• _WORK TO BE COMPLETED_
Exactly the lines from the line with "Click the notifications bell icon" through the final line of the records below, both ends included, are to be set down. Do not include pictures.

[Saved data entries]
§ §

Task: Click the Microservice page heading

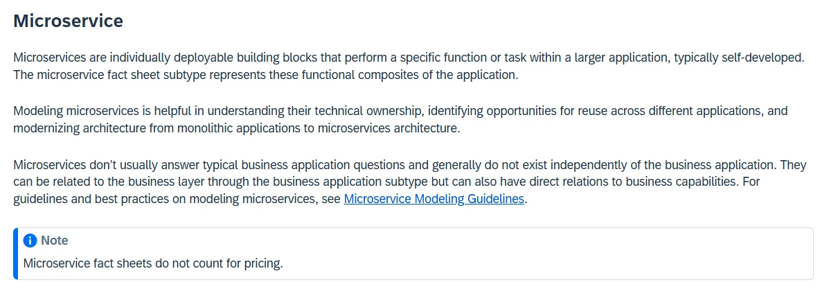Action: (x=68, y=21)
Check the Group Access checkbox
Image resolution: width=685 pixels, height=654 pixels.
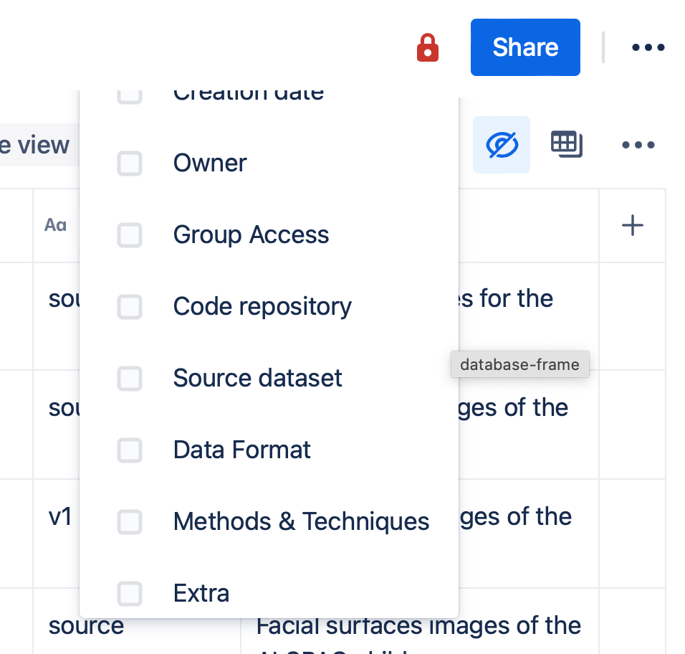coord(130,235)
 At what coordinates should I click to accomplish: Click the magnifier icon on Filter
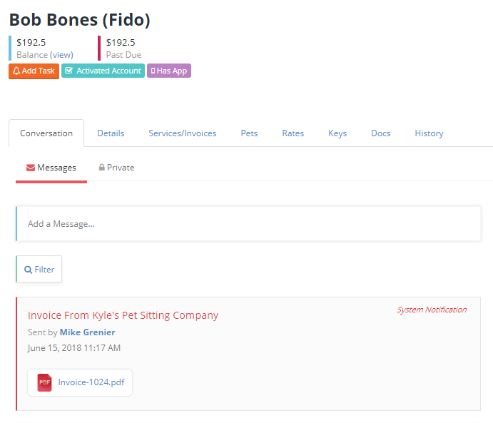[29, 270]

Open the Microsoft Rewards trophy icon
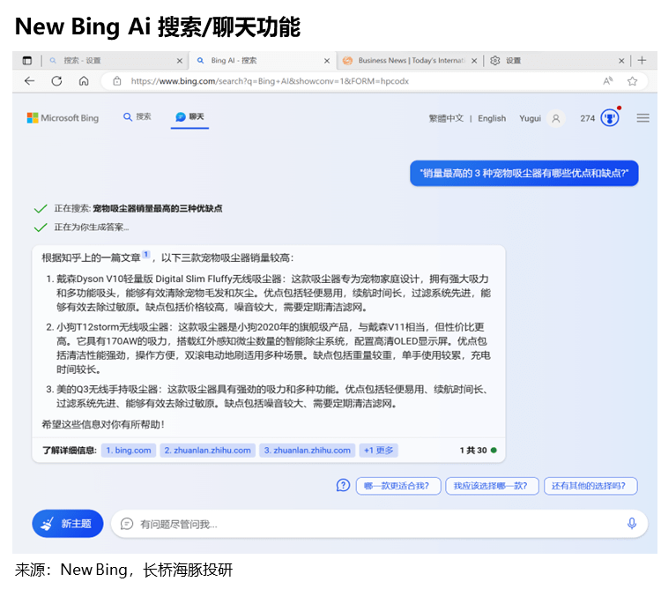coord(609,118)
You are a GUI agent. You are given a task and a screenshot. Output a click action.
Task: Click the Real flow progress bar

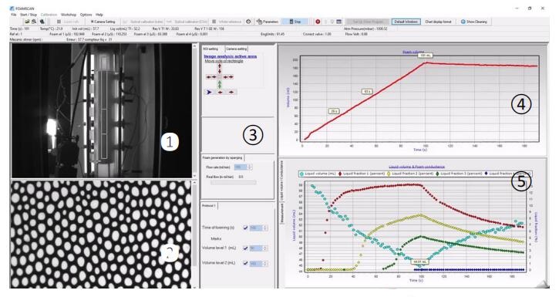pyautogui.click(x=233, y=183)
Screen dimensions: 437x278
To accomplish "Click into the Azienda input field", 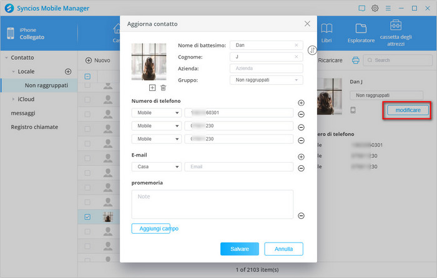I will [x=266, y=69].
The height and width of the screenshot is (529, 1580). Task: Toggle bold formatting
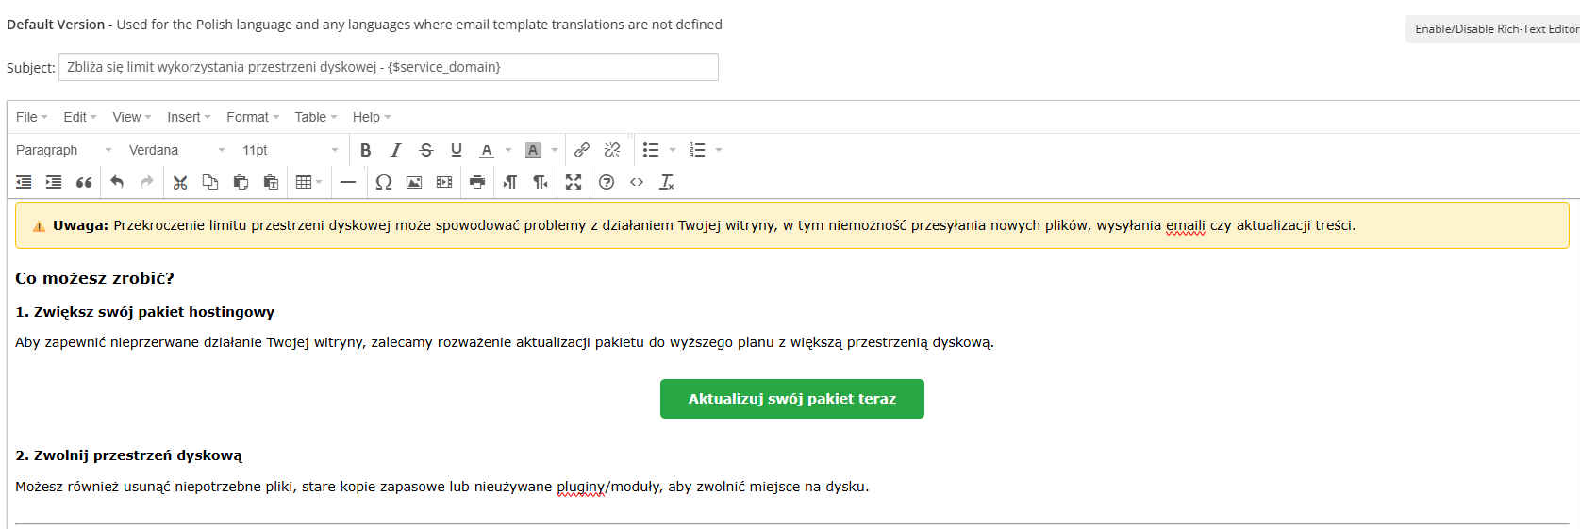(366, 150)
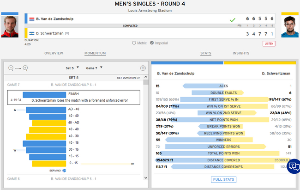The height and width of the screenshot is (190, 300).
Task: Zoom out momentum chart with minus magnifier
Action: (11, 68)
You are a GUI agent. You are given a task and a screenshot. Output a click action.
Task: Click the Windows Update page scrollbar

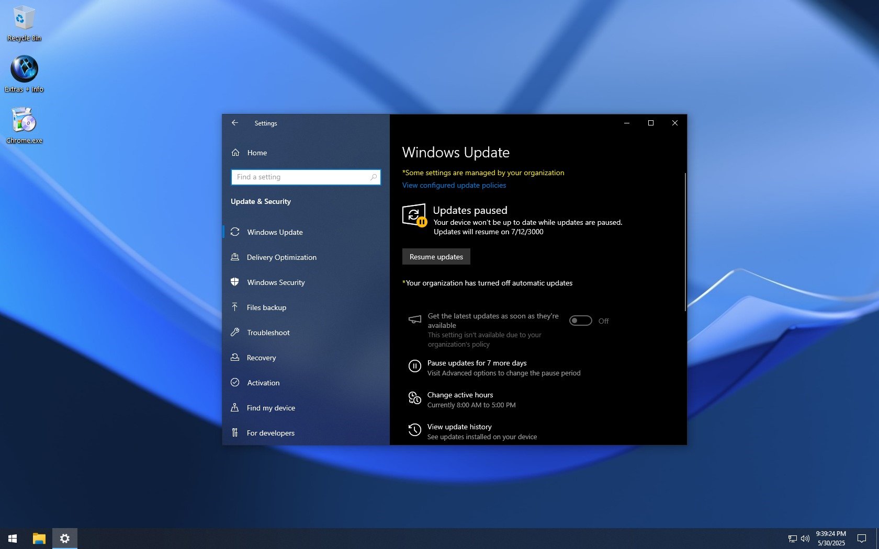[685, 242]
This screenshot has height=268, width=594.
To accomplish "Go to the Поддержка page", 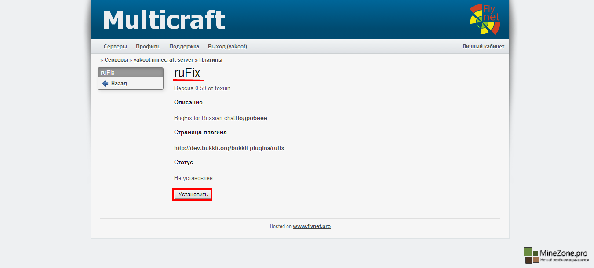I will [x=184, y=47].
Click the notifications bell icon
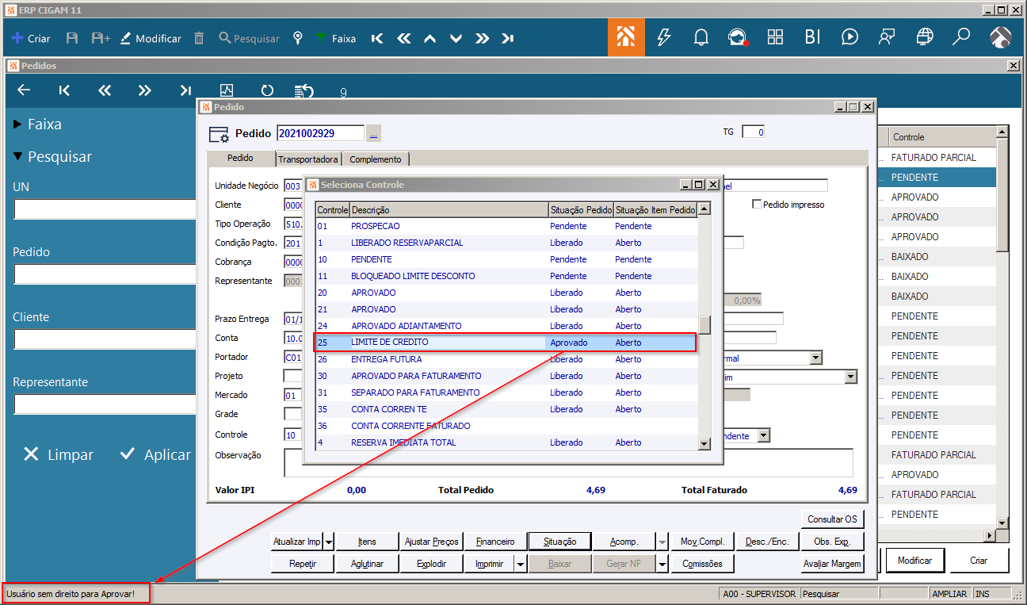This screenshot has width=1027, height=605. tap(701, 37)
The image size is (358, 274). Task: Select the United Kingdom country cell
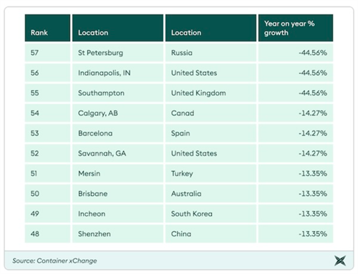click(x=211, y=93)
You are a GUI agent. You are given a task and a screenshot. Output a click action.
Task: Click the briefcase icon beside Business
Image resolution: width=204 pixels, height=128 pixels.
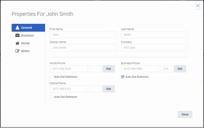17,35

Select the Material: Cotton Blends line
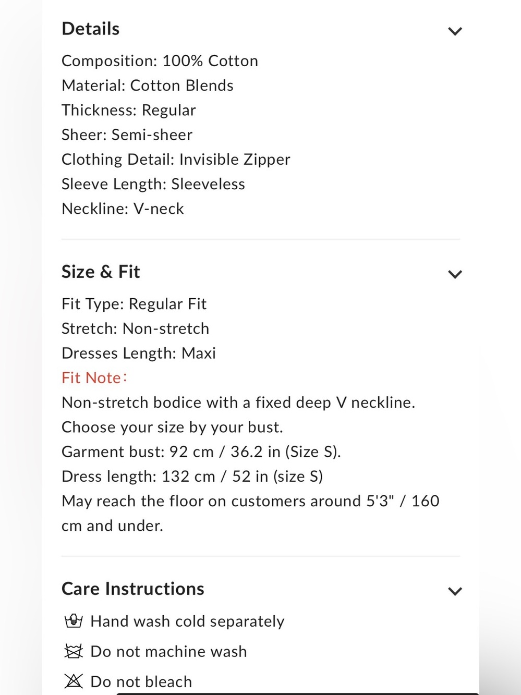[148, 86]
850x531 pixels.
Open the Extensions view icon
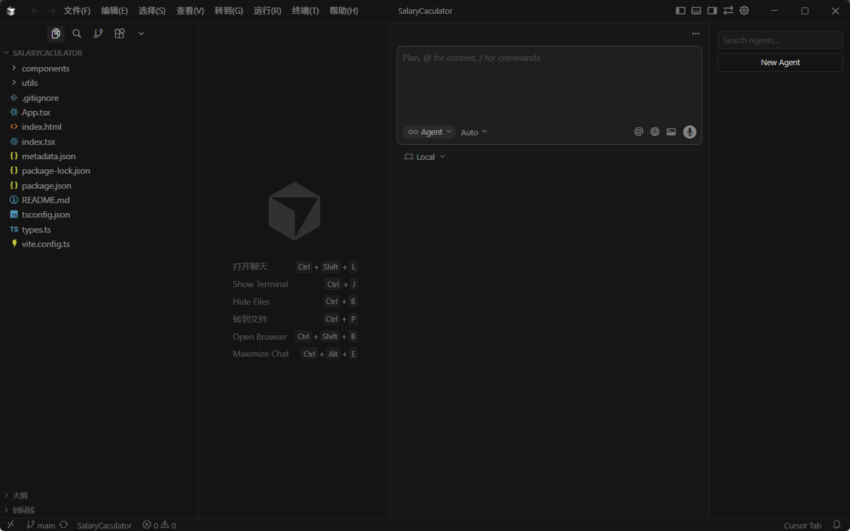(120, 34)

§ §

• _FINISHED TASK_
Click the notifications bell icon
This screenshot has width=1027, height=605. tap(701, 37)
The image size is (358, 274). Task: Select the United Kingdom country cell
click(x=211, y=93)
You are a GUI agent. You are given a task and a screenshot. Output a click action.
Task: Click the briefcase icon beside Business
Image resolution: width=204 pixels, height=128 pixels.
17,35

Select the Material: Cotton Blends line
[148, 86]
850x531 pixels.
Open the Extensions view icon
(120, 34)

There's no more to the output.